Cardientschas blauas / Aberglaube
Auf Bündner Boden sind bis anhin nur bescheidene
Formen von Kultplätzen aus vorchristlicher Zeit
bekannt. Vermutlich stand die religiöse Verehrung
von Sonnen-, Quell- und Wassergottheiten, Baum-,
Feld- und Waldgöttern im Zentrum.
Durch die Romanisierung verschwanden die keltischen und rätischen Götter und wurden durch römische
ersetzt. Die neuen Götter, wie Silvanus oder Diana,
kamen den früheren Naturgottheiten recht nahe,
sodass sie leicht akzeptiert wurden. Es ist denkbar,
dass einzelne eisenzeitliche Kultplätze in römischer
Zeit weiter benutzt wurden.
Der Legende nach missionierten der heilige Luzius
oder der christliche Glaubensbote Gaudentius in der
zweiten Hälfte des 4. Jahrhunderts in Rätien. 380
wurde das Christentum im Römischen Reich zur
Staatsreligion erhoben. Dennoch hielt sich der alte
Glaube noch lange. Sowohl die spätrömischen Kaiser
wie Theodosius I. (379–395) als auch noch Bischof
Remedius von Chur (um 800–820) erliessen Gesetze
zum Verbot heidnischer Kulte. Die Statuetten des
Handelsgottes Merkur und der Jagdgöttin Diana in
Chur, Altäre aus Sils-Baselgia sowie der Kultplatz
St.Luzisteig-Prasax belegen, dass heidnisch-antike
Göttervorstellungen aber noch weit verbreitet waren.
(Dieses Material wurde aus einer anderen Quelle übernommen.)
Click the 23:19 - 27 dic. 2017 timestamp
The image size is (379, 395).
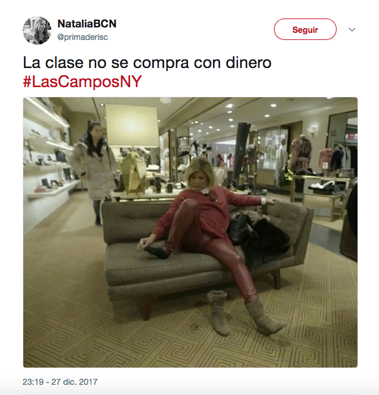60,382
In der Kulthöhle von Zillis wurde die orientalische
Gottheit Mithras noch während Jahrhunderten weiter
verehrt. Das Skelett eines gepfählten Mannes, die
Streuung der Kultobjekte sowie die Zuschüttung
der Höhle lassen annehmen, dass den heidnischen
Praktiken ein gewaltsames Ende bereitet wurde. Die
christliche Vorstellung des einen einzigen Gottes
hatte sich durchgesetzt.
Die frühen Kirchenbauten in der Provinzhauptstadt
Chur und auf dem Lande sind Zeugnisse für den
Machtzuwachs des Christentums seit der Spätantike.